Sarcomas are rare and biologically diverse cancers, comprising more than 70 histological subtypes, each with distinct genomic and molecular characteristics. Their heterogeneity leads to significant clinical uncertainty, with limited reliable biomarkers available to guide diagnosis, prognosis, or treatment decisions. Although traditional short-read sequencing has uncovered a complex mutational landscape, many critical regulatory mechanisms, particularly transcript isoforms, gene fusions, RNA splice variants, and tumour-cell subpopulations, remain poorly characterised. To address these gaps, this project aims to generate an integrative, high-resolution molecular map of sarcoma using a combination of single-cell RNA sequencing (scRNA-seq) and Oxford Nanopore long-read transcriptomics across a diverse cohort of patient samples.

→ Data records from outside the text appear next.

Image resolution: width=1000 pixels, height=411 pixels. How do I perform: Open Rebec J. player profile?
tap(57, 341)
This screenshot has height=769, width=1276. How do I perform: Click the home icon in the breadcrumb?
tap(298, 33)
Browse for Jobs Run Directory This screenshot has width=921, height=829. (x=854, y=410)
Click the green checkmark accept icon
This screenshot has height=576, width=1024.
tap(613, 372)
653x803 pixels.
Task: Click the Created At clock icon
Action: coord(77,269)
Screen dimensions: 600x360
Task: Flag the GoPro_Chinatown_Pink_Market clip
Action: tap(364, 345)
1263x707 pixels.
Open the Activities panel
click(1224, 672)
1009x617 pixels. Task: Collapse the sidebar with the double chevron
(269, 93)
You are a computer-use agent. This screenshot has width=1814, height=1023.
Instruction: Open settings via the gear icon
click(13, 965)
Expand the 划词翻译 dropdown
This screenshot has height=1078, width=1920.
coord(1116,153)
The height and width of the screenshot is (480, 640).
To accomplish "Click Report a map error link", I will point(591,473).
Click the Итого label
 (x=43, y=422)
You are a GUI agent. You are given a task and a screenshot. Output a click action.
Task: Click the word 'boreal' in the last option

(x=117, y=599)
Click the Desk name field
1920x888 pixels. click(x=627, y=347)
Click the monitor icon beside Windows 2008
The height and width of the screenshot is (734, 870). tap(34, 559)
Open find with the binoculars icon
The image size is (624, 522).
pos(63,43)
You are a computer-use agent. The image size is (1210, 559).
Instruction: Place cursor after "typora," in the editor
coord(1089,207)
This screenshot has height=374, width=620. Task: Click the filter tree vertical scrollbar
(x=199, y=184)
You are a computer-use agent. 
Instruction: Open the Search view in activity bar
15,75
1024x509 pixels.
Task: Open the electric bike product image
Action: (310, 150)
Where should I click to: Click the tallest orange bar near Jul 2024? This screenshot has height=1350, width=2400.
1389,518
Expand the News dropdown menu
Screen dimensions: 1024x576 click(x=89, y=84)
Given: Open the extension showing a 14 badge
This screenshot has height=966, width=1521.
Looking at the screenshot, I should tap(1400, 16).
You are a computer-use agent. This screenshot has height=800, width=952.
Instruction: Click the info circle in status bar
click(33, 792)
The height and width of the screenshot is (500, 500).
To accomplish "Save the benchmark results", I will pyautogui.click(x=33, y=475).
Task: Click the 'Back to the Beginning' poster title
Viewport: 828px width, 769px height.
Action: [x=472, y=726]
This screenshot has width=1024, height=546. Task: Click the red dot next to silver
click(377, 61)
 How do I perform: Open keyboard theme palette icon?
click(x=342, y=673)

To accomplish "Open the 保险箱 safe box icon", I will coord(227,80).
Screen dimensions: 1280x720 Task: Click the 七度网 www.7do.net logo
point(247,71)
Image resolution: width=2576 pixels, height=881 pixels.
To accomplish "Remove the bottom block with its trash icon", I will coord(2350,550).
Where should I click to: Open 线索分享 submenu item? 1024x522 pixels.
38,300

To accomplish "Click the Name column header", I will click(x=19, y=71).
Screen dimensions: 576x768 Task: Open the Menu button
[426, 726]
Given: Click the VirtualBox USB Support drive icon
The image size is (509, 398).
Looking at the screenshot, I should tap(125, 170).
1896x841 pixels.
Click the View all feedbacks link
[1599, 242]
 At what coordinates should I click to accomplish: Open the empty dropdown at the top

The student will generate and analyse single-cell transcriptomic profiles to identify tumour subclones, immune microenvironment states, stromal interactions, and transcriptional programs associated with metastatic progression and treatment resistance. This fine-grained cellular resolution will allow the discovery of distinct malignant cell states, lineage trajectories, and rare subpopulations that may drive aggressive behaviour. Complementary long-read sequencing will enable full-length transcript reconstruction, detection of novel isoforms, and validation of structural and splice variants that are often missed by conventional short-read approaches. This dual sequencing strategy provides a comprehensive view of both cellular heterogeneity and transcriptomic complexity.
Using advanced bioinformatics, machine learning, and multi-omics integration, the project will:
1. Characterise intra-tumour heterogeneity and identify clinically relevant cellular states.
2. Detect novel fusion transcripts, isoform switches, and long-noncoding RNAs associated with metastasis.
3. Validate biomarkers across the full sample cohort and correlate molecular signatures with available clinical and pathological metadata.
4. Generate a comprehensive biomarker catalogue to inform translational research and potential diagnostic or prognostic assays.
This project provides extensive training in wet-lab methods, multi-omics data analysis, long-read informatics, single-cell analysis pipelines, and computational oncology. The outcomes have the potential to directly inform future sarcoma diagnostic tools, patient stratification strategies, and precision oncology approaches.
References
1. Patel, A.P., Tirosh, I., Trombetta, J.J. et al. (2014). Single-cell RNA-seq highlights intratumoral heterogeneity in cancer. Science, 344(6190), 1396–1401.
2. Cancer Genome Atlas Research Network (2017). Comprehensive and integrated genomic characterization of adult soft tissue sarcomas. Cell, 171(4), 950–965.
3. Ament, I.H., DeBruyne, N., Wang, F. & Lin, L. (2025). Long-read RNA sequencing: A transformative technology for exploring transcriptome complexity in human diseases. Molecular Therapy, 33, 883–894.